● **Required work**
Word for word, restate the lines from the start of the data below through the line containing "Task: Open Learn".

● **The data**
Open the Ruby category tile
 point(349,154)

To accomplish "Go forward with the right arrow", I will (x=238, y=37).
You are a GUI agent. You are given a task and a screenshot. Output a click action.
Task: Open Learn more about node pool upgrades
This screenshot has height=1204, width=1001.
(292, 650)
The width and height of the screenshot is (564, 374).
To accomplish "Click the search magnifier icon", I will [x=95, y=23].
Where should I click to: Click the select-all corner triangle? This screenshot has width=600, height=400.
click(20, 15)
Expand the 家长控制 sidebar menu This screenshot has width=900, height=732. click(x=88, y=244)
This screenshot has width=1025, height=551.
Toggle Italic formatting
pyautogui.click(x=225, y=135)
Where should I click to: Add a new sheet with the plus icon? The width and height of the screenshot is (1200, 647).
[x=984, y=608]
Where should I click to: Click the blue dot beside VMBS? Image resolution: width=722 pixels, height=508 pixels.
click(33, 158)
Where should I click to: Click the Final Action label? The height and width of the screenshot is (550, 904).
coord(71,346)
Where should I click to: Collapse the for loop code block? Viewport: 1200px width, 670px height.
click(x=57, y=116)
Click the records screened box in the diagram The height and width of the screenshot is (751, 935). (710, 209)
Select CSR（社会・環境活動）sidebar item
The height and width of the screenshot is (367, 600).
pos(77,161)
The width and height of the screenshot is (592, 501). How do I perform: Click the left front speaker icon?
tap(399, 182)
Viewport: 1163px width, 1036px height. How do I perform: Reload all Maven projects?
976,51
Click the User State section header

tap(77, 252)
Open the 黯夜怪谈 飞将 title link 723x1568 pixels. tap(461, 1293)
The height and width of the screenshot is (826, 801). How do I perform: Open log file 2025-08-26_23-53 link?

● **Problem solution**
Open the Ruby category tile
 point(349,154)

To accomplish "Go forward with the right arrow", I will (x=238, y=37).
You are a GUI agent. You are given a task and a screenshot. Output a click action.
Task: Open Learn more about node pool upgrades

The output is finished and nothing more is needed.